* [REQUIRED ACTION]:
In the research summaries, by how much did providing free glasses reduce the dropout rate among pupils who had no glasses at baseline?

Providing free glasses to secondary age pupils

Jingchun Nie and colleagues conducted a randomised controlled trial to examine the effects of providing free glasses to pupils in a poor rural area of Western China. 

In this study, screening and vision testing were provided to 1,974 grade seven and eight (Year 8 and 9) pupils from 31 schools located in northern Shaanxi province in China before they were divided into treatment and control groups. Free glasses were distributed in treatment schools to pupils found to need them, regardless of whether they had a pair of glasses already. In contrast, pupils in the control group solely received a prescription for glasses. The glasses usage of the treatment group increased from 31% at baseline at the start of the school year to 72% at the end of the school year, while that of the control group increased from 28% to 50%.

The study questioned pupils about their academic aspirations, administered a standardised exam using items drawn from a bank of questions developed by the Trends in International Mathematics and Science Study (TIMSS), and measured the dropout rate to evaluate the intervention. Findings were as follows:

  • Among the pupils without glasses at baseline, the provision of glasses increased their maths achievement (effect size = +0.196), while there was no effect on pupils who already had glasses at baseline.
  • Providing glasses also increased pupils’ aspiration for attending academic high schools (instead of vocational schools) by 9% on average.
  • Providing glasses reduced the rate of dropout by 44% among the pupils who did not own glasses at baseline.

Source: Seeing is believing: Experimental evidence on the impact of eyeglasses on academic performance, aspirations and dropout among junior high school students in rural China (May 2019), Economic Development and Cultural Change DOI: 101086700631

Interleaved practice improves maths test scores

The results of a randomised controlled trial, published in Journal of Educational Psychology, suggest that a greater emphasis on interleaved practice may dramatically improve maths test scores for grade 7 (Year 8) pupils. Whereas most mathematics worksheets consist of a block of problems devoted to the same skill or concept, an interleaved worksheet is arranged so that no two consecutive problems require the same strategy.

Doug Rohrer and colleagues conducted the study with 54 classes in a large school district in Florida during the 2017–2018 school year. Over a period of four months, the classes periodically completed either interleaved or blocked worksheets, and then both groups completed an interleaved review worksheet. All pupils completed the same problems. One month later, pupils took an unannounced test which was set by the researchers. Pupils who had completed the interleaved assignments performed much better on the unannounced test than those in the blocked assignment group (effect size = +0.83).

* [GIVEN INFORMATION]:
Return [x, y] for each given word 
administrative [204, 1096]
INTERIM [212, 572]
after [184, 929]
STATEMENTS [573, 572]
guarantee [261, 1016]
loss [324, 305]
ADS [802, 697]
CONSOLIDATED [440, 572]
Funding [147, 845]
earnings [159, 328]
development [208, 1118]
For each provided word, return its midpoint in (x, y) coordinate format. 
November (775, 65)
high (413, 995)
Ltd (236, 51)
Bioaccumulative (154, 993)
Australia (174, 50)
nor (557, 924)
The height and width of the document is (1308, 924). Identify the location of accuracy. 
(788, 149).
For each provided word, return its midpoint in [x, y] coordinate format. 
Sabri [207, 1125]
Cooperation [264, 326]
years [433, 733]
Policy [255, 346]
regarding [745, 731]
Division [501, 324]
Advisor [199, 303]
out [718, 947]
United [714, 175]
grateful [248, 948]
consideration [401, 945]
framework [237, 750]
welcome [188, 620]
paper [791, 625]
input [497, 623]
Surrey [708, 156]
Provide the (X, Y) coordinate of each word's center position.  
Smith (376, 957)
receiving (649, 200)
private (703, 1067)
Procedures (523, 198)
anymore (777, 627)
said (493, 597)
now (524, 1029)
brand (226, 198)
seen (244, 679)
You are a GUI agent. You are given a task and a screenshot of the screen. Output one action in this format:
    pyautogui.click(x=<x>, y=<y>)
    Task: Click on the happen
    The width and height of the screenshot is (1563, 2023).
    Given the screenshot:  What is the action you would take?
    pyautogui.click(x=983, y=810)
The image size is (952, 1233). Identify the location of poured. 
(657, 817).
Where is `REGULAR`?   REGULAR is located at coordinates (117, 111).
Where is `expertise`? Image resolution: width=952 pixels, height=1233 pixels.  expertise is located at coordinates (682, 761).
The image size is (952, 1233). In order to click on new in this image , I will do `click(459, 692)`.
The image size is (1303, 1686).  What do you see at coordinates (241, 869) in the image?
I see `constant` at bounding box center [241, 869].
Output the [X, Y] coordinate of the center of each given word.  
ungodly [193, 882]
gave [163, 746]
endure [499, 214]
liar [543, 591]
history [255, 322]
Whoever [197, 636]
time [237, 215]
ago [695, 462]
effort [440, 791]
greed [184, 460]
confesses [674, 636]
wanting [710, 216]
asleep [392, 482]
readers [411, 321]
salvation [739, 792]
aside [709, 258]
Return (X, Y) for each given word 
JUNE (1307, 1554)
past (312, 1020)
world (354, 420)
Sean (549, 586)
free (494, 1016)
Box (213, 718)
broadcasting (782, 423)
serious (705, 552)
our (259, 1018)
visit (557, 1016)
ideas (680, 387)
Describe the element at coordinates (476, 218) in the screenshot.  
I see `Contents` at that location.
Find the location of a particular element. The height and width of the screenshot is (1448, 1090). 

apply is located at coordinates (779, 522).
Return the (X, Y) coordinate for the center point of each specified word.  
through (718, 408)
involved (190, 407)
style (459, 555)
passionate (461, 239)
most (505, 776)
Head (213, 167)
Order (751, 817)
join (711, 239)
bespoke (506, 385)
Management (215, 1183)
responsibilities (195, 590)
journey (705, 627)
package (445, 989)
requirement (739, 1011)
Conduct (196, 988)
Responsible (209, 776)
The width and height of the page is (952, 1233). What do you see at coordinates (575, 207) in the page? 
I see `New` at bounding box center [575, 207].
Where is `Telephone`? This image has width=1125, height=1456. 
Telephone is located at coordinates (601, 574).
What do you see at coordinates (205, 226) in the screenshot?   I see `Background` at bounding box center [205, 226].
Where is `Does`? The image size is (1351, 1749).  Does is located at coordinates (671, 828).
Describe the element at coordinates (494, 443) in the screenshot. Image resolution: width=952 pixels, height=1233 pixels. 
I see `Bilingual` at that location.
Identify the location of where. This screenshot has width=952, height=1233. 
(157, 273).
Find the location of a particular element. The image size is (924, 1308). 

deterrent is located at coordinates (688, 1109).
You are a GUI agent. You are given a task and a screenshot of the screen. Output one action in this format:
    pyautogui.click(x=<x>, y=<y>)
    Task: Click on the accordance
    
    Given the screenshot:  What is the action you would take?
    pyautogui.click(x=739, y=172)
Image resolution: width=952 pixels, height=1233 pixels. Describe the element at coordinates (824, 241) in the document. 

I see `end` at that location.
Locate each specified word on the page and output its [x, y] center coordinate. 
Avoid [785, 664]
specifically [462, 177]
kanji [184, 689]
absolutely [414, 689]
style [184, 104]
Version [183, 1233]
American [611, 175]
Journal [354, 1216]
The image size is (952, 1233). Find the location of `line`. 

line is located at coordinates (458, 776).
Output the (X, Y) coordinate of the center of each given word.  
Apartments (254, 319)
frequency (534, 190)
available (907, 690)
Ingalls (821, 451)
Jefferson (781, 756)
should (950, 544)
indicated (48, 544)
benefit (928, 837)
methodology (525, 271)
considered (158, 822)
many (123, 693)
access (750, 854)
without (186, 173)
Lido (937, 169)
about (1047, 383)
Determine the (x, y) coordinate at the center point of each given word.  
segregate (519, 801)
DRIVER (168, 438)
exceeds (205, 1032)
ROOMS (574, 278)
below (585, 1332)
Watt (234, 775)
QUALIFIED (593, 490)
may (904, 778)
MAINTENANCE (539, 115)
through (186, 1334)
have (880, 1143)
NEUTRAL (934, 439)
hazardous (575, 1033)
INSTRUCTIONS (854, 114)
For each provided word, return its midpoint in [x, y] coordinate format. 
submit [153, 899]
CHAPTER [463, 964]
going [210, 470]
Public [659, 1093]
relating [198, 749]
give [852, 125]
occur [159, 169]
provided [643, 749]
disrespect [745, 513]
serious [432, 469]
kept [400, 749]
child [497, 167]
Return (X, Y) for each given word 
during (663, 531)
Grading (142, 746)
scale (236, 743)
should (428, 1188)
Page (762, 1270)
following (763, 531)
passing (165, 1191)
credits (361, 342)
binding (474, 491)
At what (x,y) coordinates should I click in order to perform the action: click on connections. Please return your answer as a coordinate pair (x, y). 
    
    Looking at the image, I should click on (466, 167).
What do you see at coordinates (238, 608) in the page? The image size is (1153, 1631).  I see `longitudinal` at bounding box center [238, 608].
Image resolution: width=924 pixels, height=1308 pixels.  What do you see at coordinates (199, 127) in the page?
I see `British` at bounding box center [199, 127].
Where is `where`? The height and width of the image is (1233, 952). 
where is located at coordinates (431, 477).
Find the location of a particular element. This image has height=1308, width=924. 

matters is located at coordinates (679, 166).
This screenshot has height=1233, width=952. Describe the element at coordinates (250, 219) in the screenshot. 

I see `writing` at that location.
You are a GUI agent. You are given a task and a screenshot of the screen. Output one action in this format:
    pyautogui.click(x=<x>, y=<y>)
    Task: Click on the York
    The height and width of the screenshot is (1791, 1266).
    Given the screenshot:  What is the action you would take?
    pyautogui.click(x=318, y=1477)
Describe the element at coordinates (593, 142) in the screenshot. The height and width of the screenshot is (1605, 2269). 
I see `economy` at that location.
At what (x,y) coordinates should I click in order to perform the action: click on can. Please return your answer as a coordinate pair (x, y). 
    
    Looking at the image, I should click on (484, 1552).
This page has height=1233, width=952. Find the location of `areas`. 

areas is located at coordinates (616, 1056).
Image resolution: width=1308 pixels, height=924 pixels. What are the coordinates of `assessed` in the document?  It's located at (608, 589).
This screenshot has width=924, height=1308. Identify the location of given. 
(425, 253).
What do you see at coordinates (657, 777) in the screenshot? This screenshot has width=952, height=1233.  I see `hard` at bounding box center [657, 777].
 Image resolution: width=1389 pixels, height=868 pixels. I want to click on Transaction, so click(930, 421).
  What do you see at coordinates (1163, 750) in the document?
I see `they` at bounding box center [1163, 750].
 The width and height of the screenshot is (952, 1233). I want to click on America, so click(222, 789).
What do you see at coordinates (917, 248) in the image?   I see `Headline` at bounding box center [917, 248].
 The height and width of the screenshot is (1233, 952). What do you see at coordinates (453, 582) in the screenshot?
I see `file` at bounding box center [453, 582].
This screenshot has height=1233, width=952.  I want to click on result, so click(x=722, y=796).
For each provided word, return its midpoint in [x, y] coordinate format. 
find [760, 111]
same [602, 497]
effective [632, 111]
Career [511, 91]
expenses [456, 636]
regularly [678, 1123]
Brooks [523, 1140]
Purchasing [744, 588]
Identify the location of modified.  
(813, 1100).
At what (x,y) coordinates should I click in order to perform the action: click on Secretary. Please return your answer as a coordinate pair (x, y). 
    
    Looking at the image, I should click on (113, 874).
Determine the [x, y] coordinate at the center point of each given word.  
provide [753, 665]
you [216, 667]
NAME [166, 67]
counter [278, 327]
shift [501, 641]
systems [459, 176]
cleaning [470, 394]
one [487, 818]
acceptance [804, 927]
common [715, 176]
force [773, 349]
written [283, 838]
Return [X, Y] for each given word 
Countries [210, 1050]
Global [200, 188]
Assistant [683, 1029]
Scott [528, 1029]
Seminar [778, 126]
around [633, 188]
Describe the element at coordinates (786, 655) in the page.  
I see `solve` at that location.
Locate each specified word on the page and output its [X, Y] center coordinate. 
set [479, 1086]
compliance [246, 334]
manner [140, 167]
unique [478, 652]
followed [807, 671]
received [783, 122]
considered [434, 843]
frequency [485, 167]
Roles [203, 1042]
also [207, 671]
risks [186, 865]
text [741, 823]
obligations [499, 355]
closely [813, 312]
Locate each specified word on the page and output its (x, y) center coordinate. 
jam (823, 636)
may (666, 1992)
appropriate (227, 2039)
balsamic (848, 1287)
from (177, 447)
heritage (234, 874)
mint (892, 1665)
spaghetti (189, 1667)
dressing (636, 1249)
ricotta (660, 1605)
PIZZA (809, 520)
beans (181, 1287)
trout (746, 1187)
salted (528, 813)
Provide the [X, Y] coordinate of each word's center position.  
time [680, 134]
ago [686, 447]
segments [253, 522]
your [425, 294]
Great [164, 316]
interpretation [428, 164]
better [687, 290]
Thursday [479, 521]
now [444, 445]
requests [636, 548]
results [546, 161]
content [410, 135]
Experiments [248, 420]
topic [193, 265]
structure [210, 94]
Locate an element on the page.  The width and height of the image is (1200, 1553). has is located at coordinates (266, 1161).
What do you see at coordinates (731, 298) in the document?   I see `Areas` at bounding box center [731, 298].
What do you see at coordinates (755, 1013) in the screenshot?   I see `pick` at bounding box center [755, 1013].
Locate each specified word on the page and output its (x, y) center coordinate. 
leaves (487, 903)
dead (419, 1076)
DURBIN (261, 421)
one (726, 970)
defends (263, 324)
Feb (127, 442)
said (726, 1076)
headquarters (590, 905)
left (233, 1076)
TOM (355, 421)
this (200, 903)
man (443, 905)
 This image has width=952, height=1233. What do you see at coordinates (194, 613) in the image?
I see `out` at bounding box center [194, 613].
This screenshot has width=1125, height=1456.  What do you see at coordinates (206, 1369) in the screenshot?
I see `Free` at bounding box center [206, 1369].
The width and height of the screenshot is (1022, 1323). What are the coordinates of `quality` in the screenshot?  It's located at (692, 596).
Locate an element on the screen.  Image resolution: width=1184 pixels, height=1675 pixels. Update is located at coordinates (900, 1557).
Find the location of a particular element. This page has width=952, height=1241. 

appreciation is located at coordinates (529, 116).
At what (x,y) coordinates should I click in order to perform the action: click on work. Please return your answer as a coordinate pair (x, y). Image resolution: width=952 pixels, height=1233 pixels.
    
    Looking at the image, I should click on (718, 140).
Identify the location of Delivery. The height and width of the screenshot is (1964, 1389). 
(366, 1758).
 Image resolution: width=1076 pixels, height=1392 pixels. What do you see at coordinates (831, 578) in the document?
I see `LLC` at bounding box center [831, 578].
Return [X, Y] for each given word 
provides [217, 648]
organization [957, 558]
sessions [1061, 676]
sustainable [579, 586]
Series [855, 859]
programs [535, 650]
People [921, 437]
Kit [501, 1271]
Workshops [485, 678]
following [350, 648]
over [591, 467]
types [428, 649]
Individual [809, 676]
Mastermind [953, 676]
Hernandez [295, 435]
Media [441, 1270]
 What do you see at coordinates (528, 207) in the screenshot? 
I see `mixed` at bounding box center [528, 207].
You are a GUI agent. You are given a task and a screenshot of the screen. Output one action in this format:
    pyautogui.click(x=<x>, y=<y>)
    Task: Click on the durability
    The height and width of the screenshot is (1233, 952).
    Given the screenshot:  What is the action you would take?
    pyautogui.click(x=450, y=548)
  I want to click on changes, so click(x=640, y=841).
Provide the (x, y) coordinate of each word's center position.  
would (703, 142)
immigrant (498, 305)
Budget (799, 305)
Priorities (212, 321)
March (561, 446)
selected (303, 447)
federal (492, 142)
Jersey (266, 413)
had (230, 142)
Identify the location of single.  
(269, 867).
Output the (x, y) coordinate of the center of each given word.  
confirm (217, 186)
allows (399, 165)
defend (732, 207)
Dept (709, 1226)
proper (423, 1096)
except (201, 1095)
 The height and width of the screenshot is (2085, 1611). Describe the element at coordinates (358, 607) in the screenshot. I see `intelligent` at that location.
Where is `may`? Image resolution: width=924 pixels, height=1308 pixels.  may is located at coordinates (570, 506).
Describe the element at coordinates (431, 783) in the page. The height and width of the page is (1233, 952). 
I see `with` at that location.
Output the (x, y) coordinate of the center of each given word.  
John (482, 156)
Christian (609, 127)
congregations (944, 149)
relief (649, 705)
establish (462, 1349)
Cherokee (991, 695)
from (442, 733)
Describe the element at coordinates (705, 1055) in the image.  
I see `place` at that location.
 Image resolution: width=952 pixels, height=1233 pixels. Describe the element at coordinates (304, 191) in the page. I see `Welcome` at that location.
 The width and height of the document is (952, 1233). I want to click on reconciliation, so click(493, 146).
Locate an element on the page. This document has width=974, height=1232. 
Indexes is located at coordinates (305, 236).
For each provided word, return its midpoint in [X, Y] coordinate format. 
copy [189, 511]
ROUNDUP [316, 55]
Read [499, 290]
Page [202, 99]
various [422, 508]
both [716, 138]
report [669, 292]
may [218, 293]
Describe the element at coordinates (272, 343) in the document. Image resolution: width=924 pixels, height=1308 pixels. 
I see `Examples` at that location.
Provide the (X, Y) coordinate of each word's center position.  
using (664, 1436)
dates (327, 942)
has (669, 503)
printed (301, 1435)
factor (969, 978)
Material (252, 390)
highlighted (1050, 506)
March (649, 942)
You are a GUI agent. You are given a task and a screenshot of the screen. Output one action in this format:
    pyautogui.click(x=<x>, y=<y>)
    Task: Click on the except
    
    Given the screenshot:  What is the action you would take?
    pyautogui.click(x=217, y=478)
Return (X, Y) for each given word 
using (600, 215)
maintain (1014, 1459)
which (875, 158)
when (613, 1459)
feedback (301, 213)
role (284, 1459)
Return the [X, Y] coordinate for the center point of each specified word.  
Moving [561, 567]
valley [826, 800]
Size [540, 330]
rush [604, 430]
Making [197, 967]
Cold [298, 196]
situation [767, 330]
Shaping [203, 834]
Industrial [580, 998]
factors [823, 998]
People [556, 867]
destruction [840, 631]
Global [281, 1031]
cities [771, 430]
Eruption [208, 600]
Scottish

* [TASK RESULT]:
By 44%.